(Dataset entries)
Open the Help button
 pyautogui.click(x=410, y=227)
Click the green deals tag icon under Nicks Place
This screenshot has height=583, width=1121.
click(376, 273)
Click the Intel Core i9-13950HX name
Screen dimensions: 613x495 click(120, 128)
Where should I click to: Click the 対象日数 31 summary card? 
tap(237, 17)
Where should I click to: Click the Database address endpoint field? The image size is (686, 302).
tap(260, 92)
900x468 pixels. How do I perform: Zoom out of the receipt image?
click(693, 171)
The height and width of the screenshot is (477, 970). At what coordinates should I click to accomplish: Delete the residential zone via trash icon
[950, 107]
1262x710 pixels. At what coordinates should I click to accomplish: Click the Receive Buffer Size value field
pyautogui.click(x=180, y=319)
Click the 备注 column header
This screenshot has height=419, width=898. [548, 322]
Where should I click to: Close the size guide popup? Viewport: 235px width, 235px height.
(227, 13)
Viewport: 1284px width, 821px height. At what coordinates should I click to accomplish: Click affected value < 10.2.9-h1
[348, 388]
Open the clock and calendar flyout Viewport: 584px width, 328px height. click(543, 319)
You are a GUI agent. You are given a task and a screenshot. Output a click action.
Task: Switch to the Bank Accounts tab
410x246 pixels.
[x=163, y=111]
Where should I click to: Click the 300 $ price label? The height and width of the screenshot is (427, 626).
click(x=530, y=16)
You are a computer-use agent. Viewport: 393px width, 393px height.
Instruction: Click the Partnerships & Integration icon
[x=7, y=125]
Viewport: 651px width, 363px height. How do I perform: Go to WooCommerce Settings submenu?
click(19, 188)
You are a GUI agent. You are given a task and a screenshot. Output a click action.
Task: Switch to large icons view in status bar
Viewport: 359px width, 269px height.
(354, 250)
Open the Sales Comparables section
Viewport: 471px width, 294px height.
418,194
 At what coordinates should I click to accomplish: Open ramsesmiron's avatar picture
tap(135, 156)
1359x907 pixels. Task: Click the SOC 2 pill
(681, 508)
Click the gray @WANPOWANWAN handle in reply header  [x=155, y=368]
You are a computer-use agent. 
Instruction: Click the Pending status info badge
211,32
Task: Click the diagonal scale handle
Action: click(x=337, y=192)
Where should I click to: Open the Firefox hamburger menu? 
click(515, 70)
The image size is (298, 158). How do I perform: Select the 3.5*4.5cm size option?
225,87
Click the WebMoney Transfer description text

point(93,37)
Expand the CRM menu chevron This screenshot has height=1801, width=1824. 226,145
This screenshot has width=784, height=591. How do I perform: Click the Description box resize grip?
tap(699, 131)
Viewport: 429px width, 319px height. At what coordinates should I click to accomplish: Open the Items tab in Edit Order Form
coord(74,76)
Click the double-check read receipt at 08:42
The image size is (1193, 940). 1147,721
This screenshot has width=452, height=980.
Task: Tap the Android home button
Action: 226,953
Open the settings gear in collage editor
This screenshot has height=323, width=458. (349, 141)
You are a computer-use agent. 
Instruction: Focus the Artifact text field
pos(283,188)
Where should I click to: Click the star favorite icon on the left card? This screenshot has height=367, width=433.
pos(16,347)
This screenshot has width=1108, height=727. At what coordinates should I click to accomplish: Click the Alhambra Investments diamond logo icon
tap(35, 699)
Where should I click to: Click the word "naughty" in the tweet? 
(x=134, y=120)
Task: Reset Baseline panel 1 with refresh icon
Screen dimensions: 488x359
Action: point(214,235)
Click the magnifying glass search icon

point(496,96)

How to complete this task
Down to the last line, return the data above exactly.

Solution to the exercise
Open the Help button
 pyautogui.click(x=410, y=227)
Click the green deals tag icon under Nicks Place
This screenshot has height=583, width=1121.
click(376, 273)
Click the Intel Core i9-13950HX name
Screen dimensions: 613x495 click(120, 128)
Where should I click to: Click the 対象日数 31 summary card? 
tap(237, 17)
Where should I click to: Click the Database address endpoint field? The image size is (686, 302).
tap(260, 92)
900x468 pixels. How do I perform: Zoom out of the receipt image?
click(693, 171)
The height and width of the screenshot is (477, 970). At what coordinates should I click to accomplish: Delete the residential zone via trash icon
[950, 107]
1262x710 pixels. At what coordinates should I click to accomplish: Click the Receive Buffer Size value field
pyautogui.click(x=180, y=319)
Click the 备注 column header
This screenshot has height=419, width=898. [548, 322]
Where should I click to: Close the size guide popup? Viewport: 235px width, 235px height.
(227, 13)
Viewport: 1284px width, 821px height. At what coordinates should I click to accomplish: Click affected value < 10.2.9-h1
[348, 388]
Open the clock and calendar flyout Viewport: 584px width, 328px height. click(543, 319)
You are a GUI agent. You are given a task and a screenshot. Output a click action.
Task: Switch to the Bank Accounts tab
410x246 pixels.
[x=163, y=111]
Where should I click to: Click the 300 $ price label? The height and width of the screenshot is (427, 626).
click(x=530, y=16)
You are a computer-use agent. Viewport: 393px width, 393px height.
Instruction: Click the Partnerships & Integration icon
[x=7, y=125]
Viewport: 651px width, 363px height. How do I perform: Go to WooCommerce Settings submenu?
click(19, 188)
You are a GUI agent. You are given a task and a screenshot. Output a click action.
Task: Switch to large icons view in status bar
Viewport: 359px width, 269px height.
(354, 250)
Open the Sales Comparables section
Viewport: 471px width, 294px height.
418,194
 At what coordinates should I click to accomplish: Open ramsesmiron's avatar picture
tap(135, 156)
1359x907 pixels. Task: Click the SOC 2 pill
(681, 508)
Click the gray @WANPOWANWAN handle in reply header  [x=155, y=368]
You are a computer-use agent. 
Instruction: Click the Pending status info badge
211,32
Task: Click the diagonal scale handle
Action: click(x=337, y=192)
Where should I click to: Open the Firefox hamburger menu? 
click(515, 70)
The image size is (298, 158). How do I perform: Select the 3.5*4.5cm size option?
225,87
Click the WebMoney Transfer description text

point(93,37)
Expand the CRM menu chevron This screenshot has height=1801, width=1824. 226,145
This screenshot has width=784, height=591. How do I perform: Click the Description box resize grip?
tap(699, 131)
Viewport: 429px width, 319px height. At what coordinates should I click to accomplish: Open the Items tab in Edit Order Form
coord(74,76)
Click the double-check read receipt at 08:42
The image size is (1193, 940). 1147,721
This screenshot has width=452, height=980.
Task: Tap the Android home button
Action: 226,953
Open the settings gear in collage editor
This screenshot has height=323, width=458. (349, 141)
You are a computer-use agent. 
Instruction: Focus the Artifact text field
pos(283,188)
Where should I click to: Click the star favorite icon on the left card? This screenshot has height=367, width=433.
pos(16,347)
This screenshot has width=1108, height=727. At what coordinates should I click to accomplish: Click the Alhambra Investments diamond logo icon
tap(35, 699)
Where should I click to: Click the word "naughty" in the tweet? 
(x=134, y=120)
Task: Reset Baseline panel 1 with refresh icon
Screen dimensions: 488x359
Action: point(214,235)
Click the magnifying glass search icon

point(496,96)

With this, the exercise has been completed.